## Stated task
Report every line in the data below that contains the string "icon", matching case exactly.

>> START

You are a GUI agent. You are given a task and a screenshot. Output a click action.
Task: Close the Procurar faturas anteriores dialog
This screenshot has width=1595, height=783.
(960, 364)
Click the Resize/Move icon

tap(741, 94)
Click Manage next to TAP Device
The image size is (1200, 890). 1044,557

>> END
>> START

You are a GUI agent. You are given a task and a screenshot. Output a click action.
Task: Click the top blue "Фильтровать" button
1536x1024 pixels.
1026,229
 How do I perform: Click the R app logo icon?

>> END

## Result for this exercise
Click the Resize/Move icon
 How do I perform: Click the R app logo icon?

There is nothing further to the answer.